PROVIDED PASSAGE →
──────

Hot Particle Politics on the Rocky Flats Highway

If you’ve lived in Colorado for any length of time, you know about Rocky Flats and the protests of decades past — protests not just because of what was being manufactured at Rocky Flats (nuclear weapon parts), but because of the dispersal of plutonium in the topsoil and into the atmosphere. Time has passed, and some groups have forgotten that plutonium is 1) always lethal, and 2) never goes away.

In the northwest corner of the metro Denver area there’s a plan to construct a superhighway. Actually, the plan for this “last leg of the beltway around Denver” has been on the books for 50 years or so, and like plutonium, it simply won’t go away. The draft plans today show that the construction zone will pass through what was once part of Rocky Flats.

From the article in our News section: “The parkway is controversial for a number of reasons, including funding, [and] concerns over increased traffic and sprawl and safety. Some worry about the roadway crossing the southeast edge of Rocky Flats – the former government facility that produced plutonium bomb triggers from the 1950s until 1992. Small traces of plutonium still exist on the surface of Rocky Flats soil.”

──────

TASKS TO COMPLETE →
#1 In the passage on the Rocky Flats highway, until what year did the former government facility produce plutonium bomb triggers?
#2 Continue the piece on the Rocky Flats highway from its final sentence.

GIVEN MATERIAL →
──────

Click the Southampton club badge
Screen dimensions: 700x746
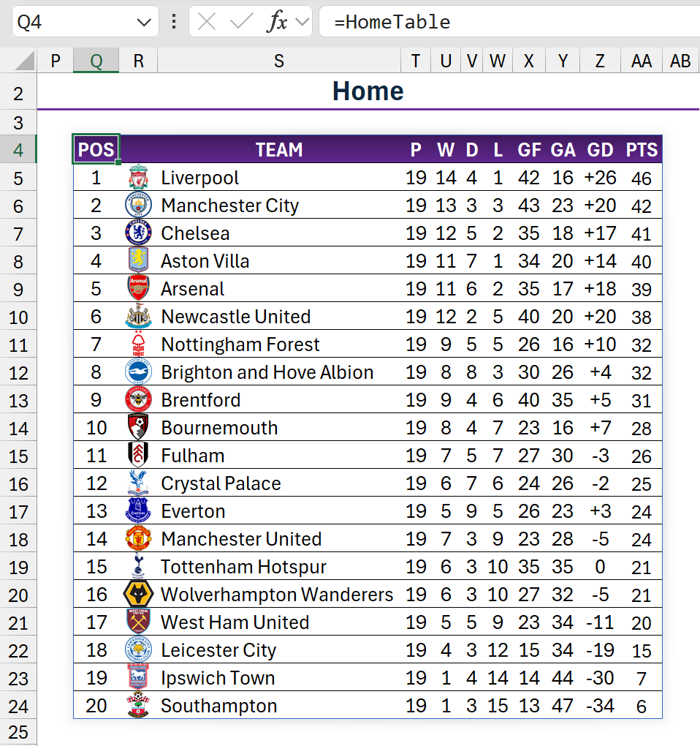[138, 706]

──────

WRITTEN ANSWERS →
#1 1992

#2
No amount of plutonium is safe, and plutonium, released into the air, is especially toxic. From Wikipedia: “…calculations show that one pound of plutonium could kill no more than 2 million people by inhalation. This makes the toxicity of plutonium roughly equivalent with that of nerve gas.[96]

Development is inevitable, but is development at any cost a wise choice?  The new highway will bring commerce and new housing to the northwest quadrant (http://www.candelasco.com/), and will most likely release plutonium into the atmosphere during the roadway construction phase. It’ll be a sad day when what is now open lands is converted to suburbs and shopping centers, and when the number of bone and liver cancers escalates in the decades following.